This was catalyzed by this Facebook thread yesterday, which received an insane number of comments (which is consistent with my general experience that trolley problems really inspire people to push back against the problem) and sparked several offline conversations, which included pointers to other people who were apparently asking similar questions, and in general was very valuable.
This post started life as a reply to a comment in that thread and metastasized. In particular, someone commented "The fact that self-driving cars won't speed is about to lead to a lot of speed limits being raised," which got me thinking about the conflicts between what we say we want and what we actually want, and why we preserve that conflict, and what happens as our ability to affect our environment improves.
Predictable unintended consequences
A lot of human social systems depend on our saying we want X, while in fact optimizing for Y. Then, when we suffer the consequences of Y, we get to claim that we wanted X, which makes us feel better... we aren't culpable, we're either bystanders or victims.
Let me repeat the comment that catalyzed this: "The fact that self-driving cars won't speed is about to lead to a lot of speed limits being raised."
We want to drive fast, for various reasons. But we know driving fast is dangerous. So we set speed limits and say we want to drive safely, but we build systems that both permit and depend on people violating those limits. That way we don't have to say out loud that our systems encourage accidents as a cost of getting what we want; instead we can blame traffic accidents entirely on the people who get into them. The speed limits are a way of signaling virtue to one another without actually slowing traffic down, which would be annoying.
There are of course other, more controversial, examples. Much of social injustice is this sort of thing... we say we want X, but we build societies that create Y. And it's not that we're lying... for the most part we aren't. We don't have to. Instead we build complex systems in which it takes a lot of work to understand how the system optimizes for Y. Then all we have to do is not do that work, and we can go on perfectly sincerely claiming that we're optimizing for X, or at least that we intend to. And then when Y (predictably) happens, we have a number of options.

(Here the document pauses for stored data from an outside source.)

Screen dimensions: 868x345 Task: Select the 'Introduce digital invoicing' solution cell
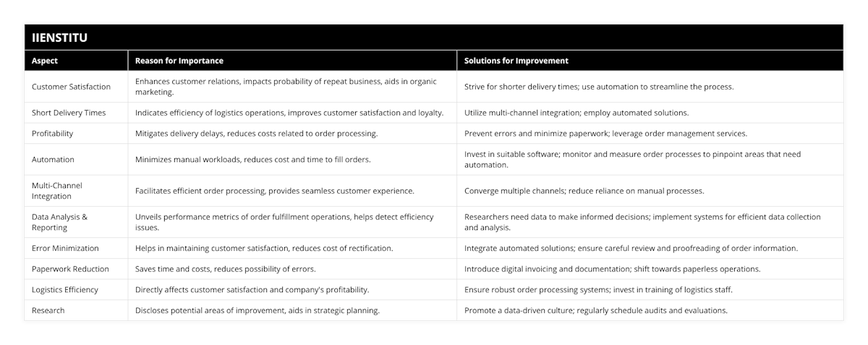612,269
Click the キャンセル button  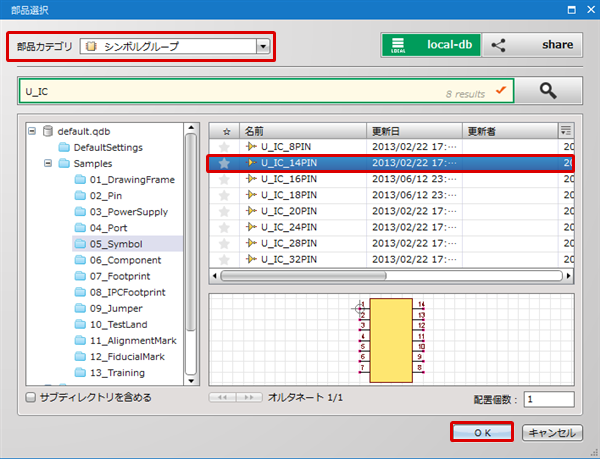(551, 433)
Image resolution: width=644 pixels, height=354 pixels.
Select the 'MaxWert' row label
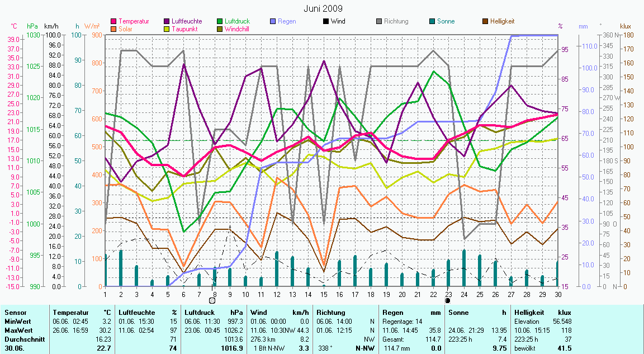(x=17, y=331)
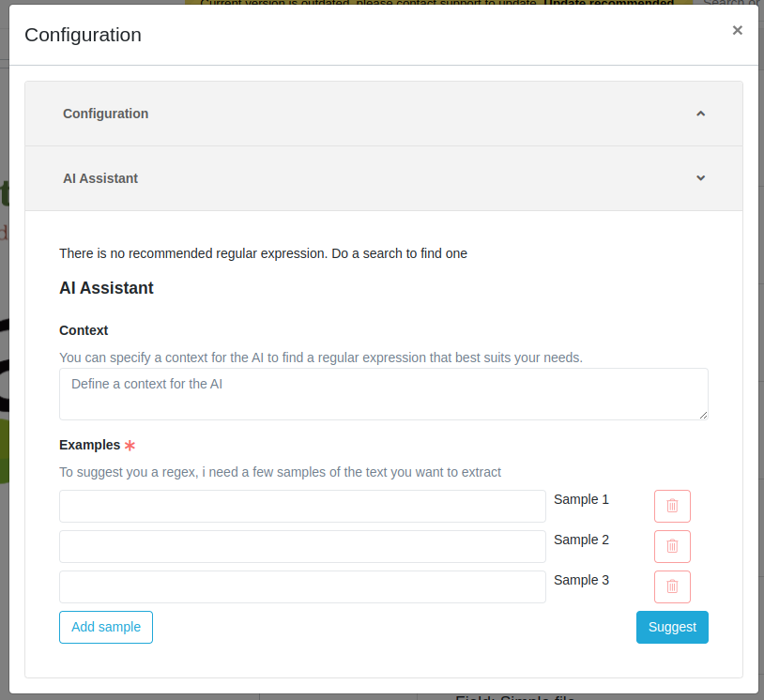Click the Context field label
Image resolution: width=764 pixels, height=700 pixels.
click(84, 330)
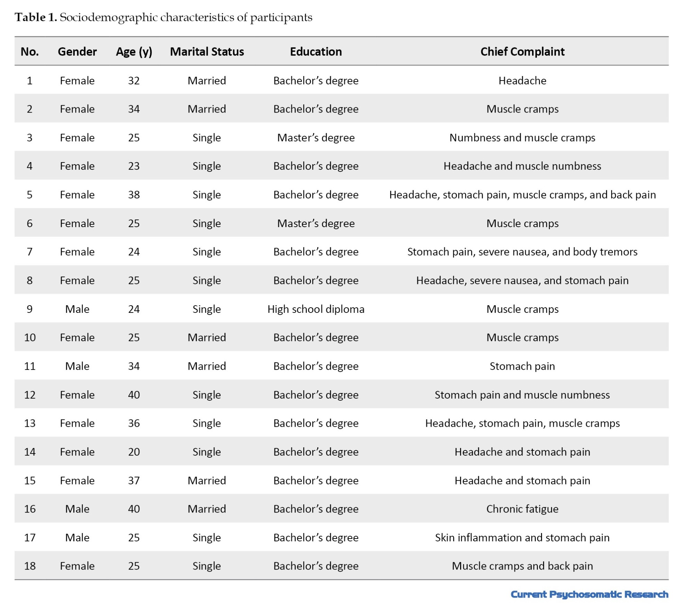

For example, we can blame Y on someone else. Usually that's pretty easy, since there's usually someone or some group who is the proximal agent for each incidence of Y. What could be more natural, after all, than blaming crime on criminals (or in some cases victims), blaming traffic accidents on drivers who get into accidents, etc. etc. etc.? That's just common sense. Only an overeducated ivory-tower fool would challenge it.
Or we can blame Y on "the system." Importantly, this is not the specific system which is actually at fault, which might force us to acknowledge the need to improve or replace that system, or worse yet to acknowledge our complicity and complacency about Y. No, it's a much vaguer and more general "system", which has no particular relationship to us, or indeed to anything at all. It's "the Law of Unintended Consequences." "Murphy's Law." "Shit happens, y'know?" "God's will." Etc.

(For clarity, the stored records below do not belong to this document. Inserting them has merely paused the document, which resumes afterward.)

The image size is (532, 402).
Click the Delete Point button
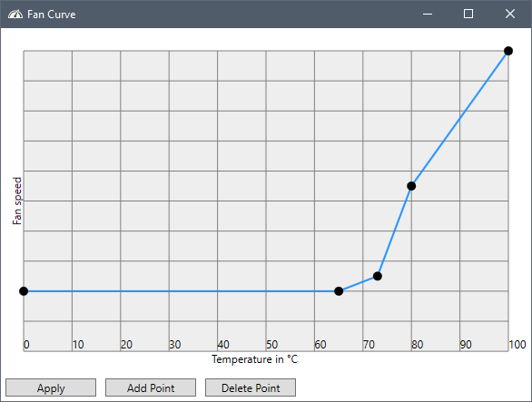click(x=251, y=387)
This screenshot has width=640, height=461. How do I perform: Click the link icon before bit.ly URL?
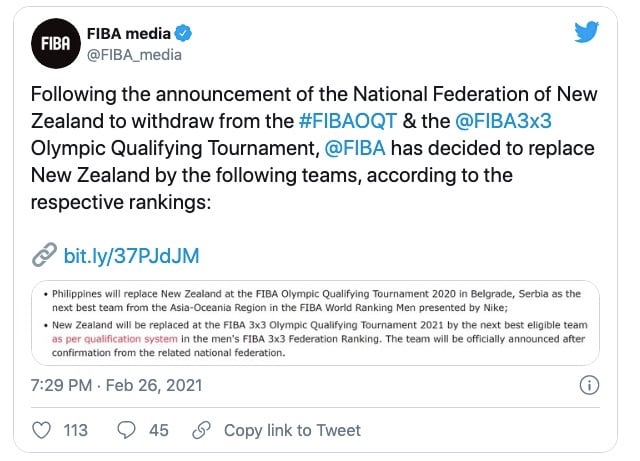pos(44,255)
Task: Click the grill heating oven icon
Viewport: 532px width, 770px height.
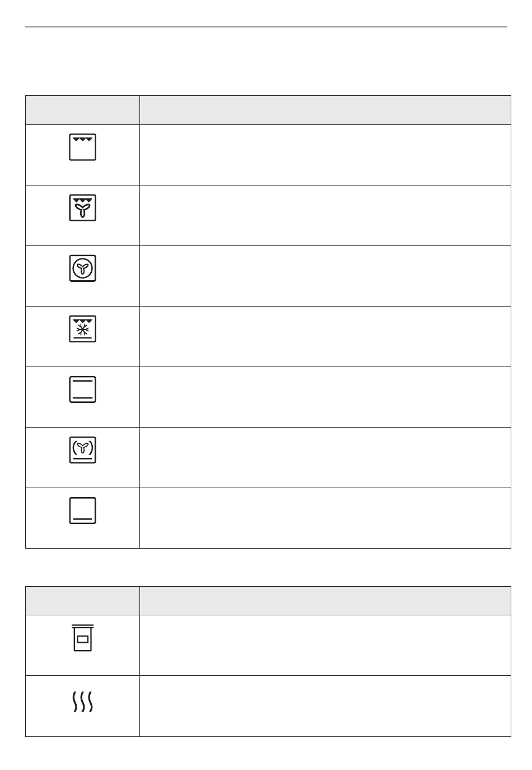Action: (83, 147)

There are other strategies as well. What they all have in common is that when it comes to us, what matters is our intent. Since I don't mean for thousands of people to die in traffic accidents every year, it's not my fault that they do. And the same goes for everyone else.
And that, in turn, depends on the system being obscure enough that its outputs, while predictable, can plausibly be unintentional.
Explicit and implicit goals
Which, well, OK. That is what it is, and it's the same as it ever was.
But we're approaching a cusp-point, as we have at various times in our history before. We are getting better and better at building autonomous nonhuman agents that use general rules to make choices about how to optimize their environments toward certain goals.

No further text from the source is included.